India needs to have a ground presence in Afghanistan to counter the anti-India narrative being peddled by Pakistan. In recent times, a drift can be seen between the Taliban and Pakistan’s ISI. This is due to the terror outfit called Tehreek-e-Taliban Pakistan (TTP), which owes allegiance to the Afghan Taliban and is anti-state in Pakistan. Besides, the Durand Line is another bone of contention between Pakistan and Afghanistan. Any drift between these two countries provides space for India to step up its presence in Afghanistan.
However, given the Taliban’s ideology, any long-term engagement seems difficult. Some scholars, such as Vishal Chandra, research fellow at MP-IDSA, believes that Taliban 2.0 seems to have drawn lessons from the 1990s. The way they have conducted themselves from 2018 onwards suggests that they understand the language of diplomacy. Thus, on several occasions, they have given security assurances to India.
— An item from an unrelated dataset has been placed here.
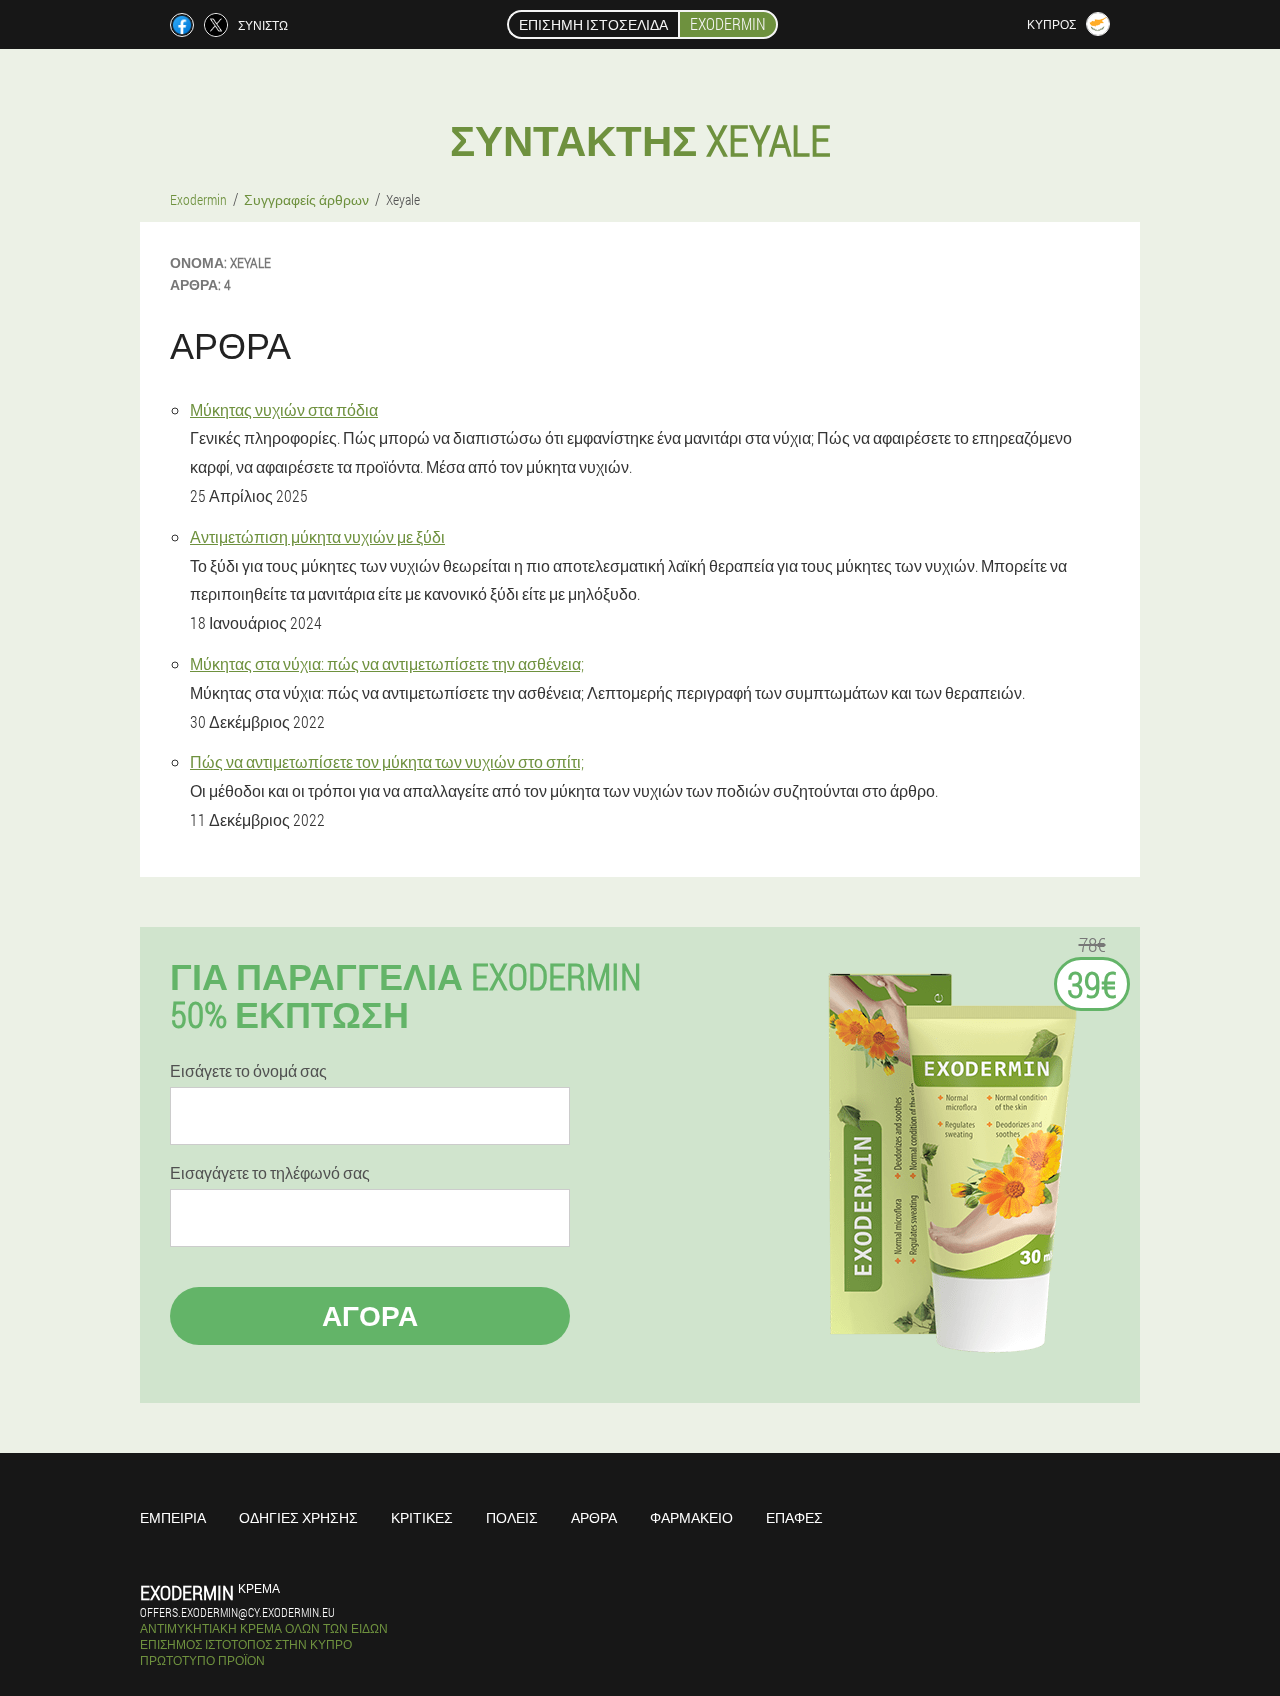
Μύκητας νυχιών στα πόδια (284, 409)
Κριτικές (422, 1517)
The lesson that India should learn from its past experiences is that it should not limit itself to a soft power role and engage with whatever government is in power. The IC 814 hijack in December 1999 is a grim reminder.
As far as the issue of recognising the Taliban is concerned, most experts agree that it is too early to decide. No major country has yet moved in this direction. Given the Taliban’s records of gross human rights violations, especially of women and minorities, it is unlikely that any such recognition is coming soon. In its recent deliberations in May, UNSC expressed concerns about the erosion of respect for human rights in the country.
Taliban is the new reality—for how long, time will tell. However, at present, for India to secure its national interest and maintain peace in the region, she has no other option but to engage with the Taliban. Meanwhile, India remains steadfast to its principle that the common people should not suffer due to a tussle with the government—be it Afghanistan or Ukraine.